## REQUESTS
#1 Change "fed civ sector" to "federal civilian sector" in the stretch of the earnings call transcript from "What I think" through "our cybersecurity area.", and write out that stretch.
#2 Extend the earnings call transcript, picking up right after its final sentence.

─── GIVEN PASSAGE ───

Robert Spingarn - Crédit Suisse AG

You've seen declining growth across the board here. Walt, maybe you can talk about the growth lanes a little bit more.

You touched on this in the monologue. But even here, we're seeing pressure.

Is there any growth anywhere?

Walter Havenstein

No. Well, we are seeing growth as we commented in our health IT segment and in our energy segment.

We think notwithstanding a onetime situation from last year in the second quarter, a material element, M&S element, our ISR business would have been growing. So we still think that the areas that we have identified as higher growth areas will continue to be higher growth.

What I think we didn't fully account for is that I think the uncertainty in the business environment really impacted our fed civ sector. It was down significantly, and as we've experienced declines in our seat of business over the last 18 months, we saw a decline there that was probably more significant than we would have anticipated.

So the areas that we've identified frankly 2 years ago is areas that would, we believe would be enduring and have higher growth potential, continue to be the ones that we've pointed out: health IT, energy, national security in the form of C4ISR and our logistics readiness state. And of course, we continue to see progress in our cybersecurity area.

Robert Spingarn - Crédit Suisse AG

So just a couple of follow-up questions on all of that. Should we think about the minus 1% to minus 4% that Mark talked about before?

How do we put that into context then on a longer-term basis, given that you've got these big headwinds in some of the larger core legacy businesses against the growth in the areas you just spoke off? How do you think about the long-term growth compared to those numbers for this year?

Mark Sopp

Rob, Mark here. We do believe, although it's hard to quantify, some element of what we're experiencing is temporary due to the uncertain unstable funding situation.

And hopefully with Congressional actions here in the fall and beyond, we'll have, albeit flat line or nominally decreasing, a more stable environment. And in that scenario, we do expect that this area that we've called core in the past -- in our dialogue with the investor community, will contract and it will contract in the single-digit arena.

Where within that space, hard to tell. But to Walt's remarks, we think that ISR, and even C4ISR, as well as the energy, health, and cyber areas can see positive but probably single-digit growth, probably mid-, low- to mid-single-digit growth, although we think that health and energy could exceed that.

And so collectively, we view outside of the temporary conditions to still have reasonable expectations for single-digit positive growth for the enterprise once we are in a more stable condition.

Robert Spingarn - Crédit Suisse AG

Okay. And then how should we think about, based on all of that, what can you say with expectations on book to bill for the rest of this year?

And to what extent might that be influenced by another CR?

Walter Havenstein

Well, I think -- we think the CR is inevitable. We think even at the agreed debt deal, even if you had an Appropriations Bill, it would be essentially at the same level in the defense side as we're seeing in FY '11.

With regard to book to bill, we still believe even under a continuing resolution, which by the way, we described back in the last quarter and at the beginning of fiscal year we thought was probably going to be upon us. We still see our book to bill to be 1.0 to 1.1 for the year.

─── LISTED RECORDS ───

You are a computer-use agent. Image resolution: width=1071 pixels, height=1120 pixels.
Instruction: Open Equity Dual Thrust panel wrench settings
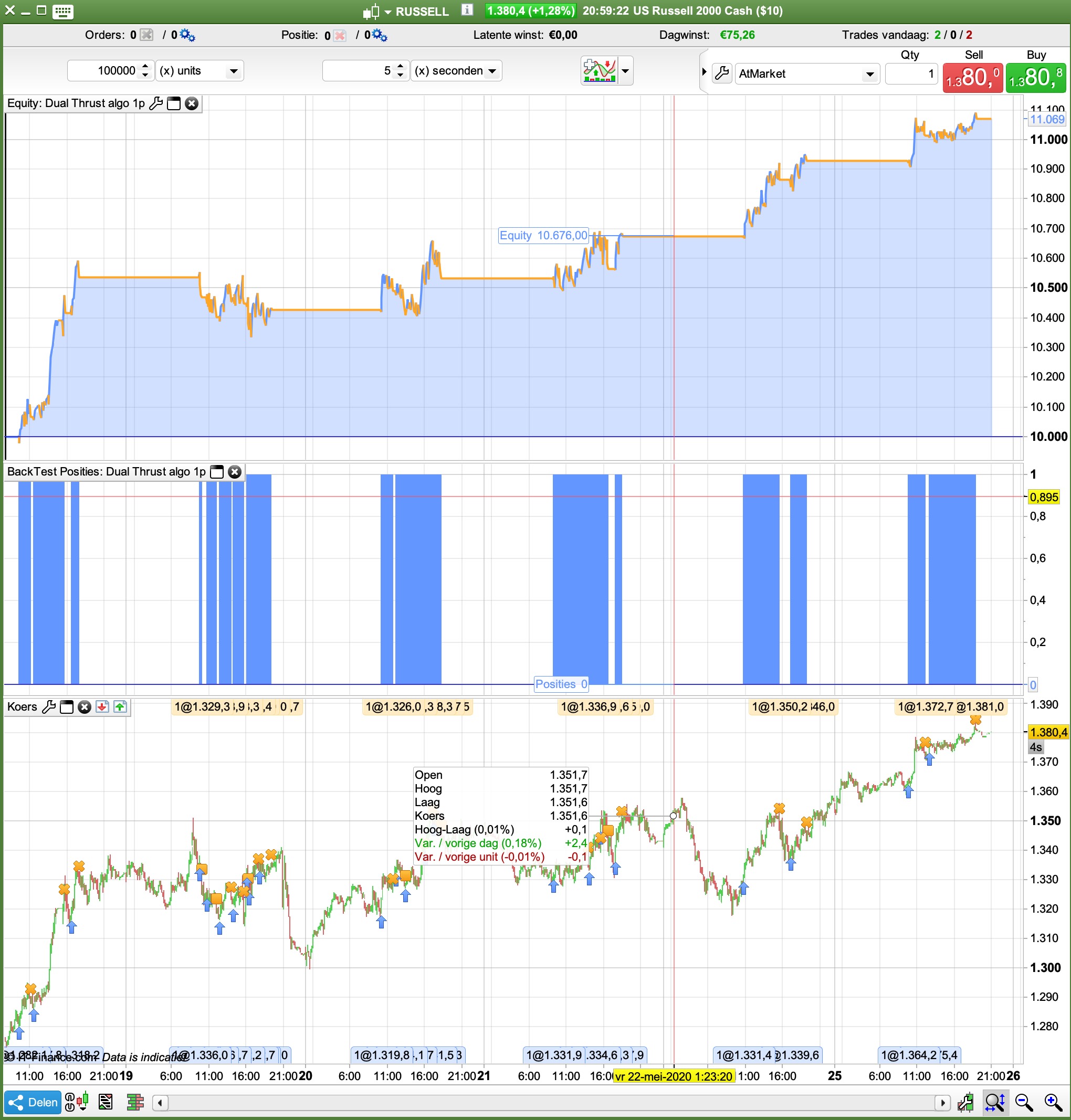click(x=156, y=103)
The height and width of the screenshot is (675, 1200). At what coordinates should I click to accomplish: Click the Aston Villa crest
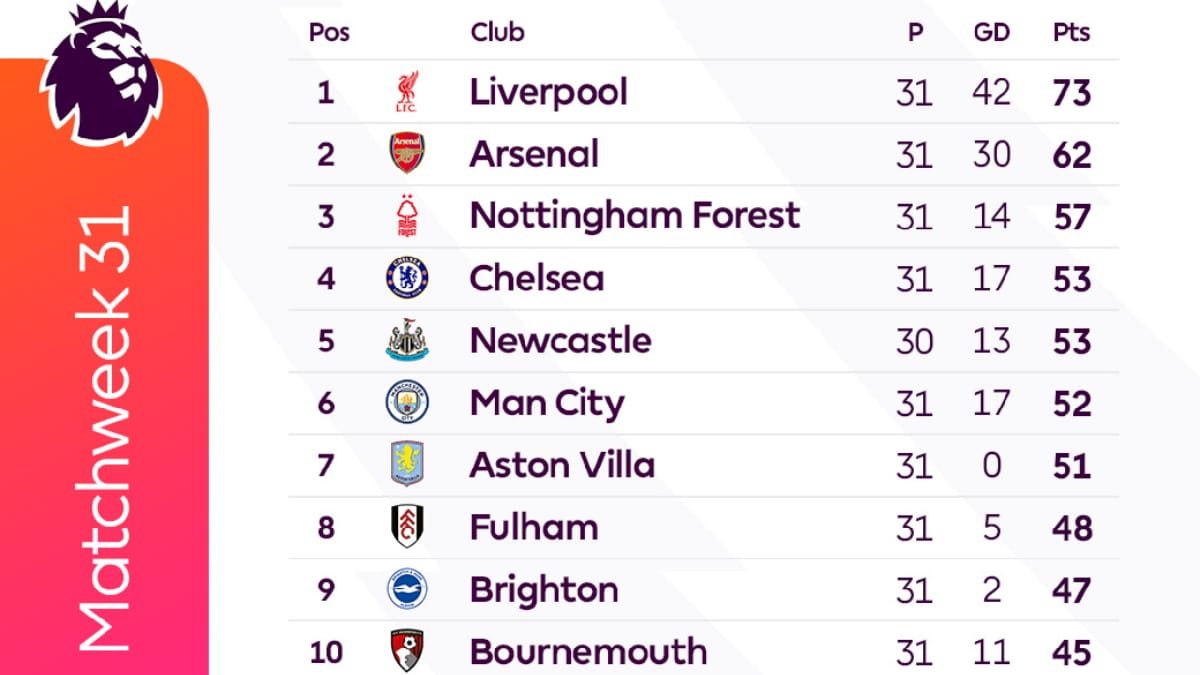pos(407,465)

───

## RESPONSE LIST
#1
What I think we didn't fully account for is that I think the uncertainty in the business environment really impacted our federal civilian sector. It was down significantly, and as we've experienced declines in our seat of business over the last 18 months, we saw a decline there that was probably more significant than we would have anticipated.

So the areas that we've identified frankly 2 years ago is areas that would, we believe would be enduring and have higher growth potential, continue to be the ones that we've pointed out: health IT, energy, national security in the form of C4ISR and our logistics readiness state. And of course, we continue to see progress in our cybersecurity area.

#2
Robert Spingarn - Crédit Suisse AG

Okay. And then last as I just finish here, what's your forward M&A and share repurchase strategy?

Any update there?

Walter Havenstein

No update there. We will continue to look for economically attractive and strategically consistent bolt-on acquisitions in those higher-growth areas.

And we will use capital to deploy there in a mix with share repurchases, based upon the opportunistic nature of M&A.

Operator

And your final question comes from the line of Mr. Jason Kupferberg from Jefferies.

Jason Kupferberg - Jefferies & Company, Inc.

So I just wanted to talk a little bit more about the guidance for fiscal '12 in the revenue side. If my math is right, at the midpoint of the new guidance range, I think you need to average about 4% sequential revenue growth in each of the last 2 quarters of fiscal '12.

Usually, historically at least, your Q4, the January quarter, is a down quarter from a sequential basis. So is there reason to believe that, that trend will reverse this year, based on perhaps product shipments or some other trends you see in the business?

I just want to test some of the conservatism, if you will, around the midpoint of the new guidance in the context of sequential growth rates that we're used to seeing historically.

Walter Havenstein

Yes.

Jason Kupferberg - Jefferies & Company, Inc.

It's product-related?

Walter Havenstein

As we started the beginning of the year, we explained that our products-oriented business was going to be more back-end weighted. And even though we aren't quite where we wanted to be in the first half, we still expect to see that, those product shipments come in at the end of the year.

Jason Kupferberg - Jefferies & Company, Inc.

Okay. And is Vanguard meeting your expectations so far in terms of ramp?

And any update on when it will it will be at a full run rate there?

Walter Havenstein

Yes.

Jason Kupferberg - Jefferies & Company, Inc.

When do you expect it to be at full run rate?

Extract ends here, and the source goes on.